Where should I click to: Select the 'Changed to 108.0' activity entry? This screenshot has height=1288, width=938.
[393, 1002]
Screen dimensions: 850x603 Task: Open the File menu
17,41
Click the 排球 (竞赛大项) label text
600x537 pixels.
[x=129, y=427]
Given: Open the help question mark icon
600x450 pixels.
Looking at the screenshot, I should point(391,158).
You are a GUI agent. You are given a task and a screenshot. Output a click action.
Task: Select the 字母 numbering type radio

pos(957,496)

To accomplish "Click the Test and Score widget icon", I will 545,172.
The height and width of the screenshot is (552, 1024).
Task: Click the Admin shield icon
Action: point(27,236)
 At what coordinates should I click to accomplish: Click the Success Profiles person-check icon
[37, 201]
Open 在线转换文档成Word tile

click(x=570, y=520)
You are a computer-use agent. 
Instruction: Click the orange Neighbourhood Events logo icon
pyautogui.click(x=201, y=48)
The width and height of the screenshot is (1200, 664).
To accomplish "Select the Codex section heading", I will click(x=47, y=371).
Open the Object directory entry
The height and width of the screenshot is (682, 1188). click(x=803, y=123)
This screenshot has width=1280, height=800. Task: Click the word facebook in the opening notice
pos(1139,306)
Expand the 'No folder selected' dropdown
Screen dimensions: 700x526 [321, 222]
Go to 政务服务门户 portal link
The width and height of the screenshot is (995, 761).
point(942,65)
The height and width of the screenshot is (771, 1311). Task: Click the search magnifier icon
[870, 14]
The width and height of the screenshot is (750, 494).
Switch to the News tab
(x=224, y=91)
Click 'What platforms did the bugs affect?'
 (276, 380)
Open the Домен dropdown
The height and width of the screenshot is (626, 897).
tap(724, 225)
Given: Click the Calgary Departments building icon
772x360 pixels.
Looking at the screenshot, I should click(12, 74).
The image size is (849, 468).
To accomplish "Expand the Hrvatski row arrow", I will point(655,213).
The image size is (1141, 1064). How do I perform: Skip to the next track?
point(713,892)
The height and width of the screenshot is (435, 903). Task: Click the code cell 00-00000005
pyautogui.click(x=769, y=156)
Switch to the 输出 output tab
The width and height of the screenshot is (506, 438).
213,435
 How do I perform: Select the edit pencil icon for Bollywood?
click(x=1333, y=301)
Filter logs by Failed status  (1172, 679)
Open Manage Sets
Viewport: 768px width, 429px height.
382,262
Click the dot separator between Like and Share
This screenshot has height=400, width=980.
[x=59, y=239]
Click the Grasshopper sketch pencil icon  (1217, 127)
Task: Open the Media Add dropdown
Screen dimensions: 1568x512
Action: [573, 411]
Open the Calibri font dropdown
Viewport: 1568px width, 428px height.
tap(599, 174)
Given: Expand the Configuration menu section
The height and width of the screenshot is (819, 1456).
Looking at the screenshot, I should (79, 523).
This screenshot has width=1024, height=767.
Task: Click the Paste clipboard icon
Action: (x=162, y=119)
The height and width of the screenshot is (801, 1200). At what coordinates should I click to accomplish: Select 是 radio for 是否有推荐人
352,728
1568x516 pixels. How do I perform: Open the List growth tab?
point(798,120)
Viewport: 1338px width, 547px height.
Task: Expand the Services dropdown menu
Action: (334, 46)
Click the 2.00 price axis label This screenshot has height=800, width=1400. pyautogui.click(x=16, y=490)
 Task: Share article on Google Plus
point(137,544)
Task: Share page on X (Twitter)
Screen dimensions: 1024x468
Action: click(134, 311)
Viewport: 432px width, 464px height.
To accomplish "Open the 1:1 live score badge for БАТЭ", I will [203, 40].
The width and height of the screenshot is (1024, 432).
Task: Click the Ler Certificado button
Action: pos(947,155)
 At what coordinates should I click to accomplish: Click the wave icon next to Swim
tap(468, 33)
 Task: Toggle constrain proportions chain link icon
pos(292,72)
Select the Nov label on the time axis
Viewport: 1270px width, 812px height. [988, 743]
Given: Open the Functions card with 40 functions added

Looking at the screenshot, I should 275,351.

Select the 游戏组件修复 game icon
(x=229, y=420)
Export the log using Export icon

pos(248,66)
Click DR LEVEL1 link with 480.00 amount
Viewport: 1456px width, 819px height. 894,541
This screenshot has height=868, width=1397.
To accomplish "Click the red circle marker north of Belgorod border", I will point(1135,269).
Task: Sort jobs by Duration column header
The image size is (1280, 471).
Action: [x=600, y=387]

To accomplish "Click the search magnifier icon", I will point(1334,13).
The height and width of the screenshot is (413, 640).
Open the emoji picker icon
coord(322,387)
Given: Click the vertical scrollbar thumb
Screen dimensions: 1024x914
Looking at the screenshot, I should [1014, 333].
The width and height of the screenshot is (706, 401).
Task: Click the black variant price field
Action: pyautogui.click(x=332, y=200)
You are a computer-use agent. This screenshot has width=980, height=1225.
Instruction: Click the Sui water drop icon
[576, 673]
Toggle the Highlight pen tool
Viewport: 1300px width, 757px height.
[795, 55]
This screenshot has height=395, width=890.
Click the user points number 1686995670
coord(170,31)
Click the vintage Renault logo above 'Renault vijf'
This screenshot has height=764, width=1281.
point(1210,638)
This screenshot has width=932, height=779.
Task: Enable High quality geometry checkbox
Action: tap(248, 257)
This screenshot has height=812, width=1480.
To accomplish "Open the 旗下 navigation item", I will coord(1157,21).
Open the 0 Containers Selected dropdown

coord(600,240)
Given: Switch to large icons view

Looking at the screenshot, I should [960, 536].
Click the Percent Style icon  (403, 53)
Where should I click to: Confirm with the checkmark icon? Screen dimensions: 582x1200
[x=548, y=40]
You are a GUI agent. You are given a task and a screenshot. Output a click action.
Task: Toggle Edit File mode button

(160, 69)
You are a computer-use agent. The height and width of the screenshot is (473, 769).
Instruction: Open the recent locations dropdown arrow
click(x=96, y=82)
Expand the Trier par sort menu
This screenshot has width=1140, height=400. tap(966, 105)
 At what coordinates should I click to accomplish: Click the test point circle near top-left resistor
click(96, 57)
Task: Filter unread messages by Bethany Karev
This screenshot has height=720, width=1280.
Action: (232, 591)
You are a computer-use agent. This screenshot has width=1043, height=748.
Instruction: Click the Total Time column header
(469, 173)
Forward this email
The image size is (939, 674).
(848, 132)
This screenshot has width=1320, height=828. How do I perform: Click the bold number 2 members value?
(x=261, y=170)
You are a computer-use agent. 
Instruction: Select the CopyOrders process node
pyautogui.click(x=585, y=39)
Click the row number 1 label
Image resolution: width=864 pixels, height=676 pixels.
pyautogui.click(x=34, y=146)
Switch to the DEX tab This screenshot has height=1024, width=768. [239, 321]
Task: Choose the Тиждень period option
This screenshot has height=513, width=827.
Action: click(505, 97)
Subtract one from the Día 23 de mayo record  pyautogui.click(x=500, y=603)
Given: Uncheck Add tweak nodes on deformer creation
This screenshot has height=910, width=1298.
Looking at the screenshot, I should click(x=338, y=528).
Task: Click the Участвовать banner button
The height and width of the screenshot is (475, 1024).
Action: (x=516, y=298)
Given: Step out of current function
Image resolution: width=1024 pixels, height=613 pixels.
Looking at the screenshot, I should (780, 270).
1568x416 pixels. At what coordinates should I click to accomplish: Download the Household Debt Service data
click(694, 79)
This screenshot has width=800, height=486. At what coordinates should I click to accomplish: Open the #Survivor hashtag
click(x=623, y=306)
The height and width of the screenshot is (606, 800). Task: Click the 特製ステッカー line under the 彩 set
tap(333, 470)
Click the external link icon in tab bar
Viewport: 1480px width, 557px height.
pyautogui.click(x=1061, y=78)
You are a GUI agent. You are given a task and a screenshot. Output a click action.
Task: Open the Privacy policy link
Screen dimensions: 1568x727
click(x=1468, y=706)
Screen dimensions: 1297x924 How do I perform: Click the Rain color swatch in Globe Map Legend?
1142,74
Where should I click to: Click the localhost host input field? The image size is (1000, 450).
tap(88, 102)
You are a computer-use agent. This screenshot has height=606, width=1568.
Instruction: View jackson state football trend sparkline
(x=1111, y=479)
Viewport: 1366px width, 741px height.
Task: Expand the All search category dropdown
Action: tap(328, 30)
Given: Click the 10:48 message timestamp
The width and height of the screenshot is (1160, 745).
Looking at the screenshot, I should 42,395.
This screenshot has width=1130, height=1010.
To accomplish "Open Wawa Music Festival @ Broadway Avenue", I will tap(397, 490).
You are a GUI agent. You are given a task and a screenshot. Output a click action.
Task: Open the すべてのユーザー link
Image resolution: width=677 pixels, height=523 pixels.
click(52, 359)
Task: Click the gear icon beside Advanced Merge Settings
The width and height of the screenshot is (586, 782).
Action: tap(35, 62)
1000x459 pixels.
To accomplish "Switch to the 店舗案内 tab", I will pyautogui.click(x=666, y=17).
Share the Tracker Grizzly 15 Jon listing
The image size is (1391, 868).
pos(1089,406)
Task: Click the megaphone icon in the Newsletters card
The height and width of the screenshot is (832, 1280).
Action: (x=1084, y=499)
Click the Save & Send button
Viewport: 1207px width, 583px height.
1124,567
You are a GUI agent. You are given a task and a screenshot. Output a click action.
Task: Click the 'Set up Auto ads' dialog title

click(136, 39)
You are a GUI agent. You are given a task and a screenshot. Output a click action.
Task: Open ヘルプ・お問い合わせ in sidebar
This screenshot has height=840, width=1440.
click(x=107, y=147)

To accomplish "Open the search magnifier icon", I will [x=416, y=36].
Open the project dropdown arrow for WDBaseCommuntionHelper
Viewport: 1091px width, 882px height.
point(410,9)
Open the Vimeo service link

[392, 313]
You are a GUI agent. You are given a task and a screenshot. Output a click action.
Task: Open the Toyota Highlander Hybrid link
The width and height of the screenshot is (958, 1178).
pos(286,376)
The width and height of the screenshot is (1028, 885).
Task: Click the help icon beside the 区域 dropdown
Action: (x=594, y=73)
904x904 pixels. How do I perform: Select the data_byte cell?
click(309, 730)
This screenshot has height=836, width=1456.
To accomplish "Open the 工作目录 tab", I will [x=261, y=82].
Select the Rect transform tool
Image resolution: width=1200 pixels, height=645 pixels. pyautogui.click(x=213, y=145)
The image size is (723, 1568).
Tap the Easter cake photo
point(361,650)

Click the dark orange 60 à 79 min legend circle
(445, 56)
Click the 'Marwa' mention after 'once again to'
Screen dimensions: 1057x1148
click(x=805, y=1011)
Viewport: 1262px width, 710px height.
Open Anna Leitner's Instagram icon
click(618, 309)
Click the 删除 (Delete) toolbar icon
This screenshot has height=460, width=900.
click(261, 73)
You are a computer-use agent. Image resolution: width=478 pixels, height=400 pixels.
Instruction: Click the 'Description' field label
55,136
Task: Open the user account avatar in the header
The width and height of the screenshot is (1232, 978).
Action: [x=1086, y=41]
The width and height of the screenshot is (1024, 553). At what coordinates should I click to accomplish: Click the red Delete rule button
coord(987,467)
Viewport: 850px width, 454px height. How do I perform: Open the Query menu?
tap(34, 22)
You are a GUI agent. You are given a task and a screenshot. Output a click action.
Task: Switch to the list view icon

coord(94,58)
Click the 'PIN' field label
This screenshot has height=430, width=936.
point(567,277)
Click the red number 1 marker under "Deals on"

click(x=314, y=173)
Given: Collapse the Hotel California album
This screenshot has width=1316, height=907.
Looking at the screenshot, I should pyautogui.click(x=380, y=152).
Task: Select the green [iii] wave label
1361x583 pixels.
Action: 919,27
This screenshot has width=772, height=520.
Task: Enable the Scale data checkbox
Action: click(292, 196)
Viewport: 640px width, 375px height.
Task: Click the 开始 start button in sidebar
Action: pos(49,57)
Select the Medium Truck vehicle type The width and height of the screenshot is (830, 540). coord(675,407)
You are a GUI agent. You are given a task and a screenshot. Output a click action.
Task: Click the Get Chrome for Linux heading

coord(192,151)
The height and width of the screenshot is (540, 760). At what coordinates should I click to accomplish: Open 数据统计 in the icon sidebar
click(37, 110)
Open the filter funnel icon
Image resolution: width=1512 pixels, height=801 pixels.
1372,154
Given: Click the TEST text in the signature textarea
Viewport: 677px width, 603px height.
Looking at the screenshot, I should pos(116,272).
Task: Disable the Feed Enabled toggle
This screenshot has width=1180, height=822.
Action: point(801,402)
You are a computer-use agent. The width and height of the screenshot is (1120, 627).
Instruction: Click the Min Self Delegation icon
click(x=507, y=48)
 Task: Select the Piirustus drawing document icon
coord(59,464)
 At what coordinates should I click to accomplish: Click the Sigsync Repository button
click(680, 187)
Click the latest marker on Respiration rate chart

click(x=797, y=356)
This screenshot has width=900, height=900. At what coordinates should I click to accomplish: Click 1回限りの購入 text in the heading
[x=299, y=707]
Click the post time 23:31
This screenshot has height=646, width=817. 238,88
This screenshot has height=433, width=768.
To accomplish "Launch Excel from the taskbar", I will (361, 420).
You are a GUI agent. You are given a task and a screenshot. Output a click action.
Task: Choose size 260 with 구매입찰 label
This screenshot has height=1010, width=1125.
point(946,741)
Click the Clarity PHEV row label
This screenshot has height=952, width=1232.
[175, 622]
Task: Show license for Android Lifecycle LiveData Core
+ + + + + + +
- _Goal of the exercise_:
Your task is to find each line in the entries that contains the string "Choose" and copy it.

- _Worked solution_:
Task: Choose the Тиждень period option
Task: Choose size 260 with 구매입찰 label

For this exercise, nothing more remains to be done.